#### Data for review:
^^^^^^^^^^^^^^^^

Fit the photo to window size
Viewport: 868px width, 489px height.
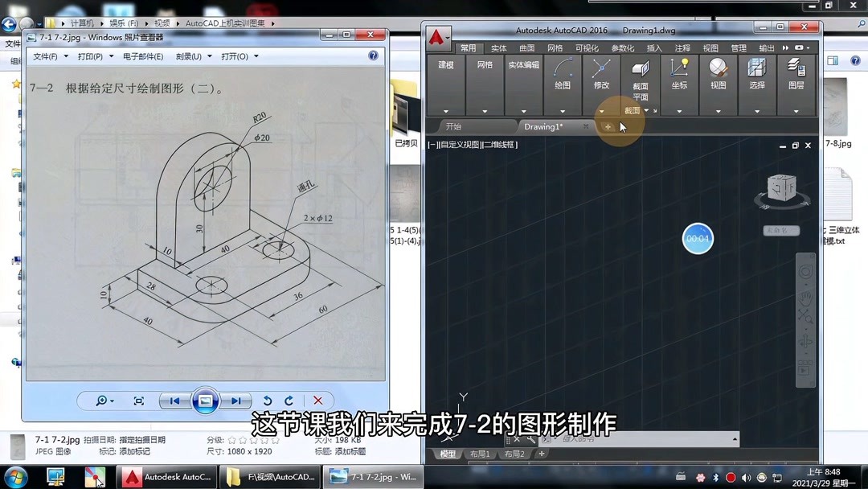138,400
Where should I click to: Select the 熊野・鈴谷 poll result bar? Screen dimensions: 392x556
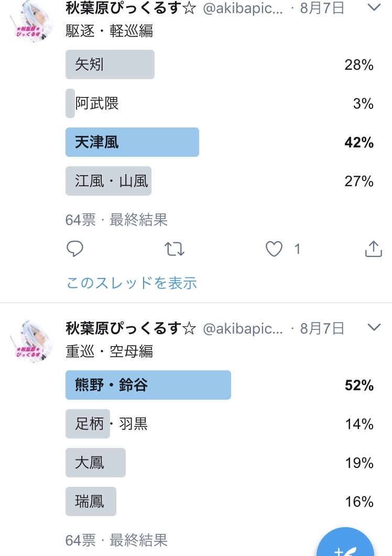coord(148,385)
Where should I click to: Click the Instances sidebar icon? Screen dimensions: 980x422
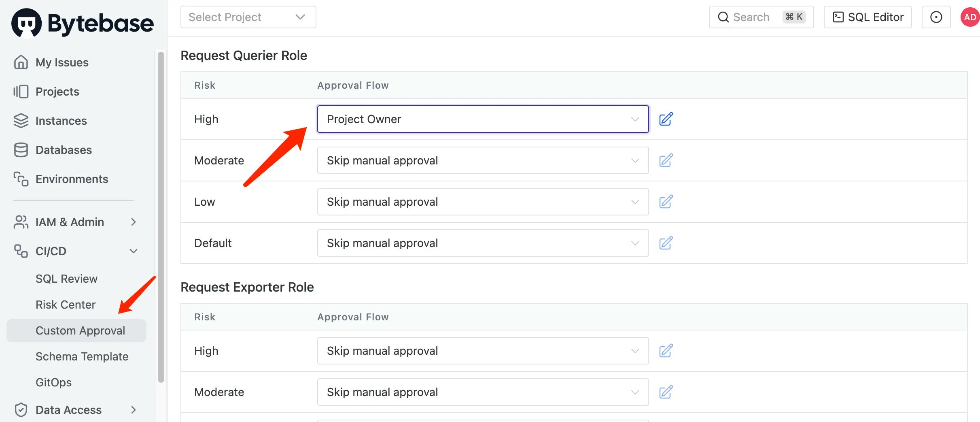(x=21, y=121)
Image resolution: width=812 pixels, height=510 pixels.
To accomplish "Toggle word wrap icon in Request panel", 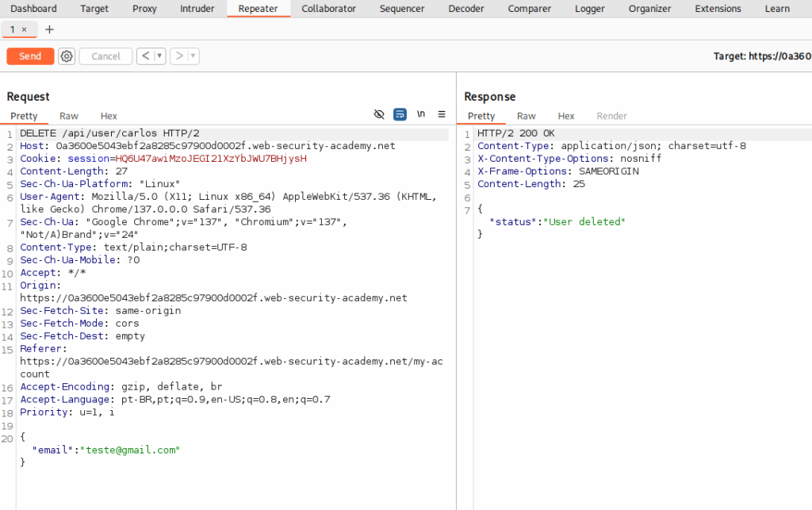I will 400,114.
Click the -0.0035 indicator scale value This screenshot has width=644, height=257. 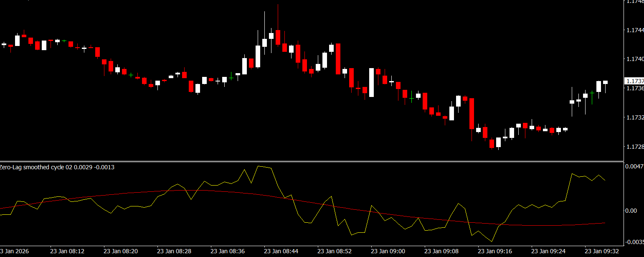click(x=634, y=242)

^^^^^^^^^^^^^^^^

#### Work order:
Output the data above exactly, beginning at its first line and ending with the line that holds "Image resolution: width=812". Leave out the pictures and add nothing.

#### Solved exercise:
Fit the photo to window size
Viewport: 868px width, 489px height.
138,400
Where should I click to: Select the 熊野・鈴谷 poll result bar? Screen dimensions: 392x556
coord(148,385)
Where should I click to: Click the Instances sidebar icon? Screen dimensions: 980x422
(x=21, y=121)
Image resolution: width=812 pixels, height=510 pixels.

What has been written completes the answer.